# [EXERCISE TASKS]
a - Print the stretch of the entries from the line containing "The image size" through the last of the entries, both ends included. Leave the pictures out.
b - Pick up the article on Visa and Mastercard chargeback monitoring changes where it stops, and carry it forward.

# [TEXT PROVIDED]
══════════════════════════════
Visa, Mastercard Announce Changes to Chargeback Monitoring Programs

Visa and Mastercard recently outlined new changes to their chargeback monitoring programs. A chargeback monitoring program is a specialized program for merchants who experience a high number of chargebacks, with the purpose being to help these merchants reduce the number of chargebacks filed against them.

It’s critical you choose a payment processor that will monitor your chargebacks for you so you’ll never be forced to enroll into one of these programs and pay the associated fines. I’ll talk more about that in a bit, but first, let’s lay out the changes you can expect Visa and Mastercard to roll out this month.

 

Changes to the Visa Chargeback Monitoring Program (VCMP)

Visa runs two separate chargeback monitoring programs: one for general chargebacks, and one specifically for fraud. The VCMP is the general monitoring program that combines all chargeback types.

There are three “levels” to this program: early warning, standard, and excessive – and in that order. Say a business begins to experience a lot of chargebacks. Once that business crosses an initial threshold, they’ll fall under the “early warning” category, and as their number of chargebacks increases, they’ll then enter the “standard” and eventually the “excessive” tiers. The amount a merchant pays for receiving a chargeback increases as they move up the tiers.
══════════════════════════════
# [EXTRACTED RECORDS]
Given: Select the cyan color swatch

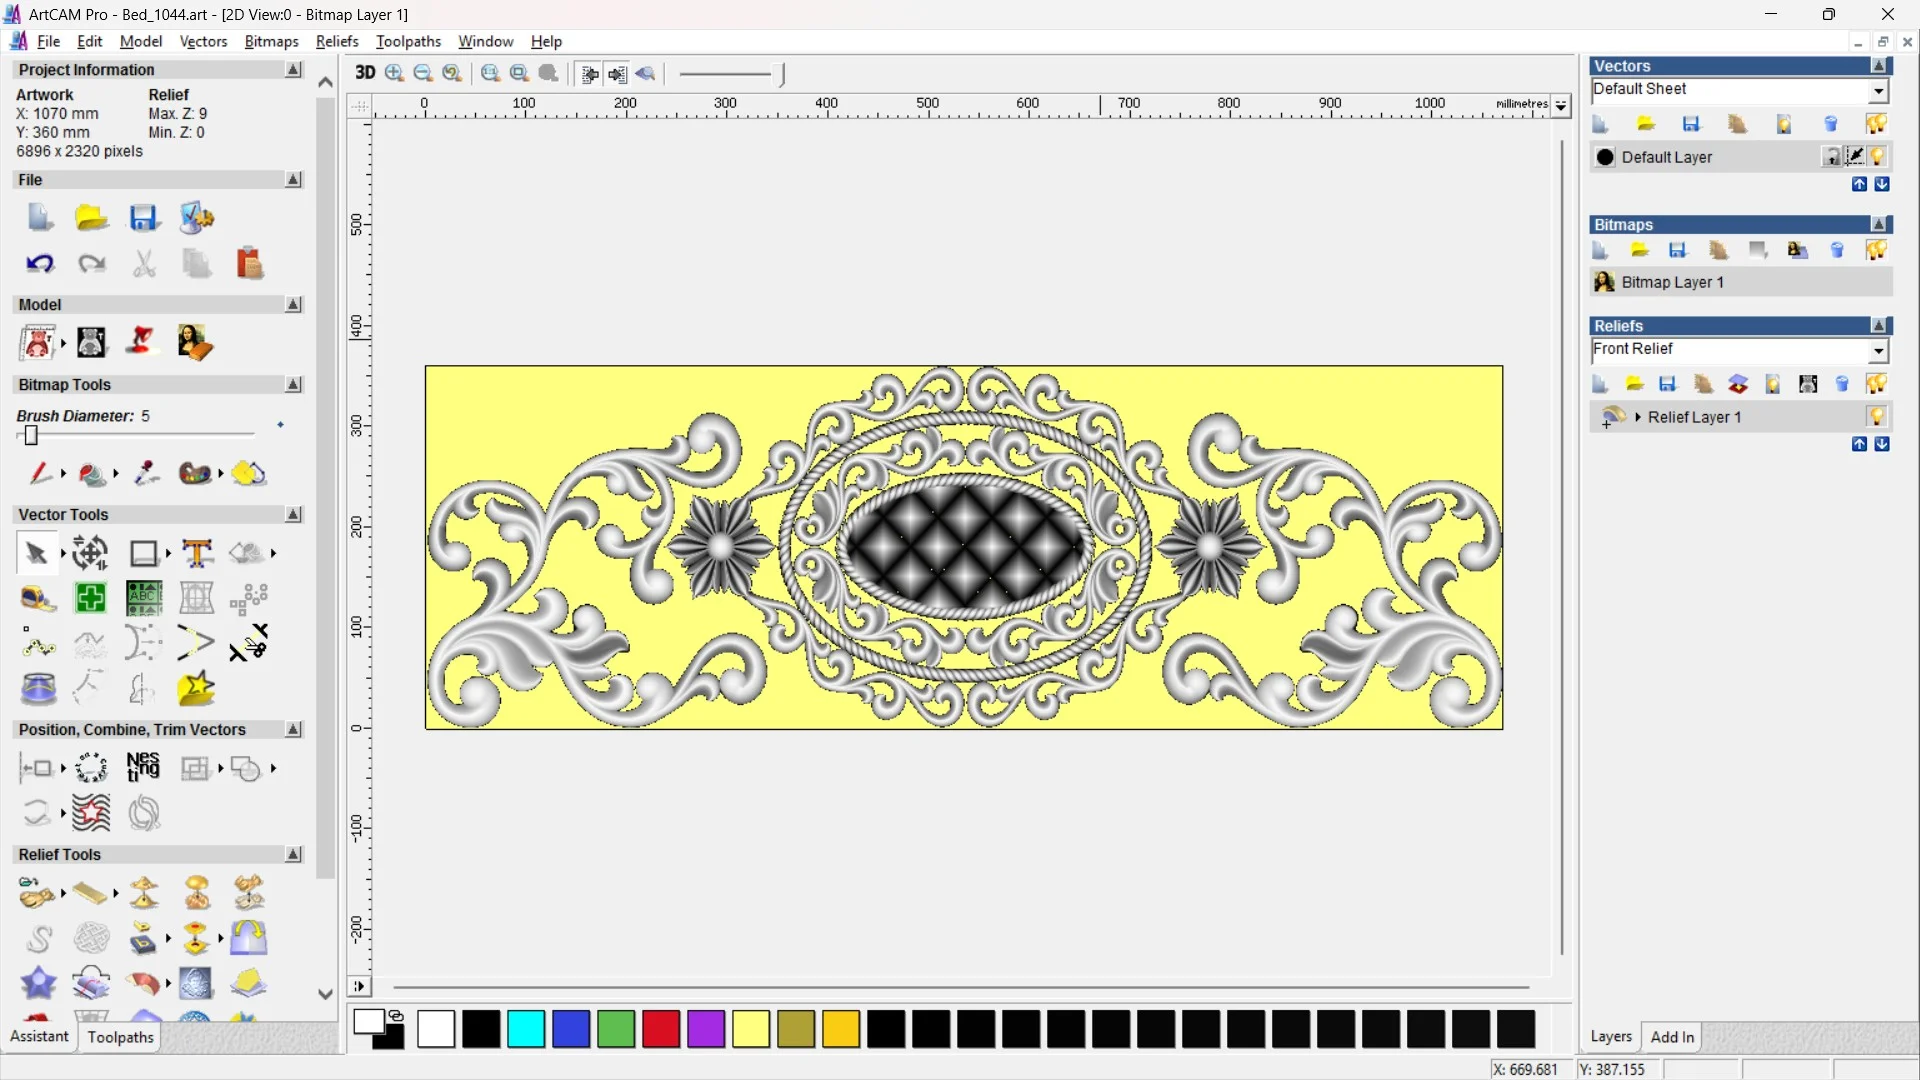Looking at the screenshot, I should (x=526, y=1029).
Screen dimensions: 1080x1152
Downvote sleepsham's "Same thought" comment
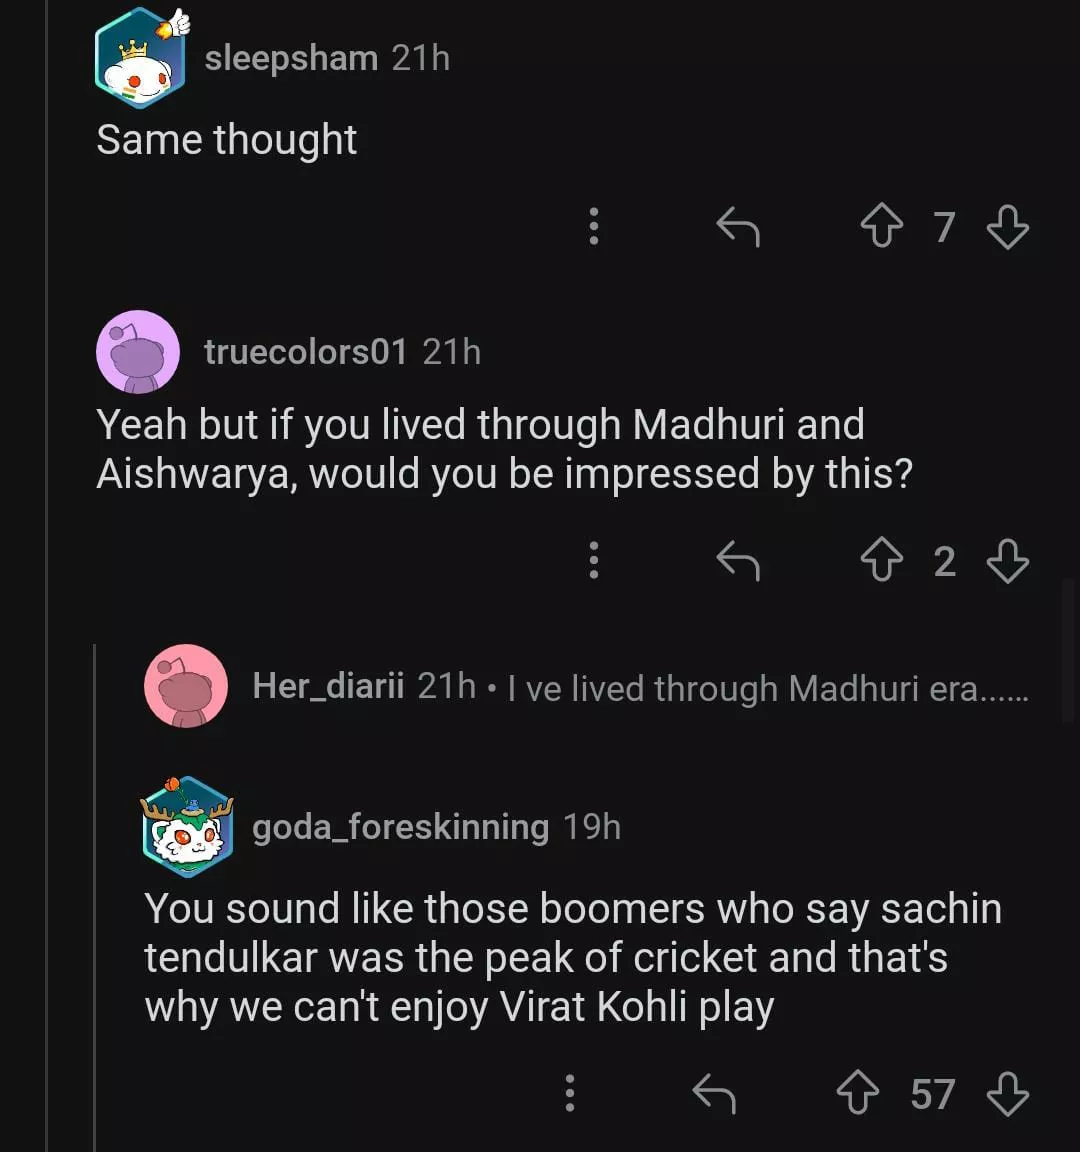(x=1007, y=227)
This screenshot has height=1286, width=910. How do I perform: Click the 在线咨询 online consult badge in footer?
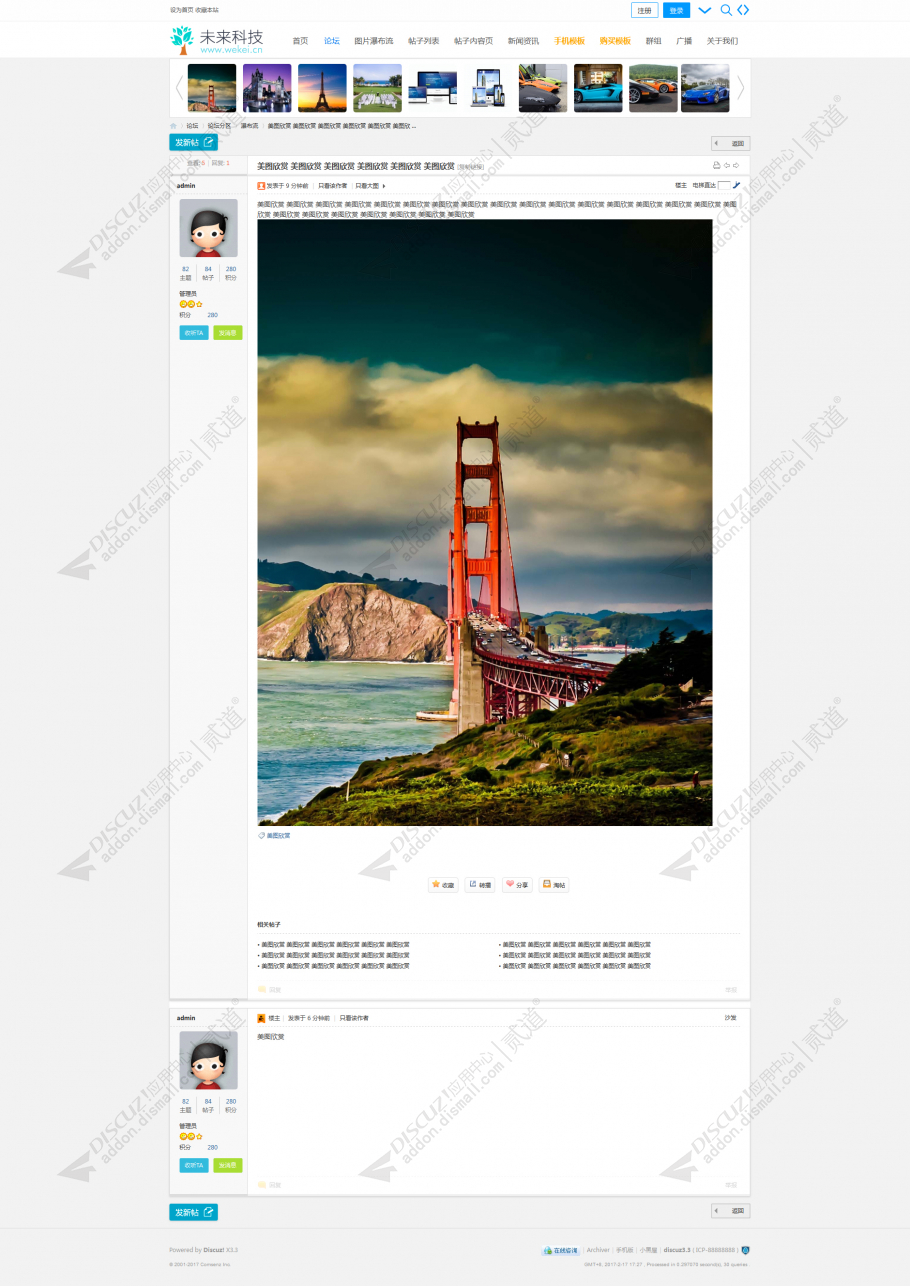561,1250
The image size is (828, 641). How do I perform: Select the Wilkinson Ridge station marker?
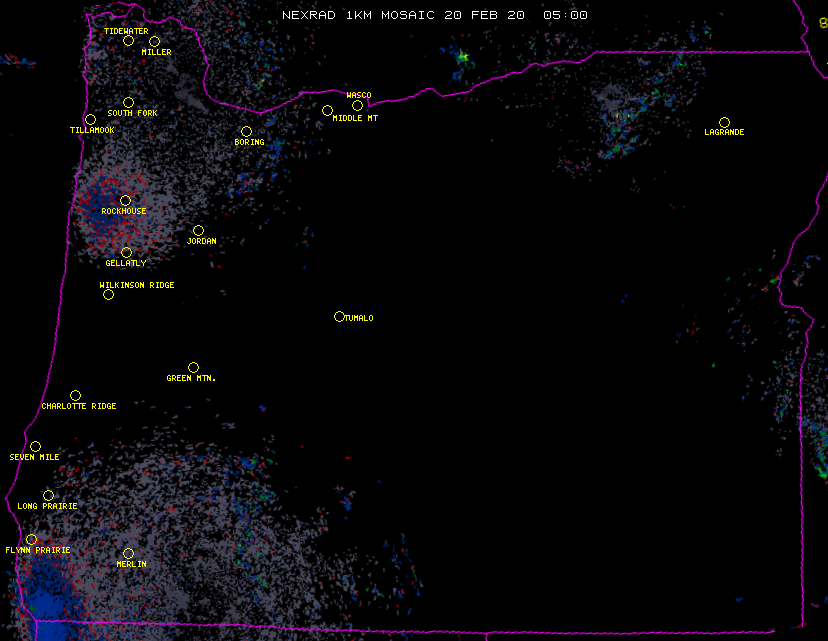pyautogui.click(x=108, y=294)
══════════════════════════════
# [RESULTS BY TASK]
a -
The image size is (828, 641). How do I perform: Select the Wilkinson Ridge station marker?
pyautogui.click(x=108, y=294)

b -
Merchants under the “standard” threshold will face an 8-month probation, while merchants under the “excessive” threshold will face a 12-month probation. Merchants falling under the “early warning” threshold do not enter probation, but are dangerously close to it. Below are both the previous and current chargeback thresholds and the penalties associated with each.

Changes to the Visa Fraud Monitoring Program (VFMP)

Visa specifically monitors fraudulent chargebacks– considered a more alarming chargeback type – through a separate program called the VFMP. Unlike the VCMP, the VFMP does not charge merchants per chargeback (or, in this case, per instance of fraud). Instead, merchants are charged a mass penalty for every month they fall under one of the program’s three thresholds.

The VFMP also splits its program into three “levels”: early warning, standard, and excessive – and in that order. Level placement is determined by how much of the money processed by a business is claimed to be fraudulent by cardholders, as well as by whatever percentage of monthly sales volume that number represents.

Just like the VCMP, merchants under the “standard” threshold will face an 8-month probation, while merchants under the “excessive” threshold will face a 12-month probation. Merchants falling under “early warning” are, again, dangerously close to incurring penalty fees – but nothing beyond that. Below are both the previous and current fraud thresholds, along with the monthly penalty tiers that apply to merchants in the “standard” and “excessive” thresholds.

Changes to the Mastercard Excessive Fraud Merchant Program (EFM)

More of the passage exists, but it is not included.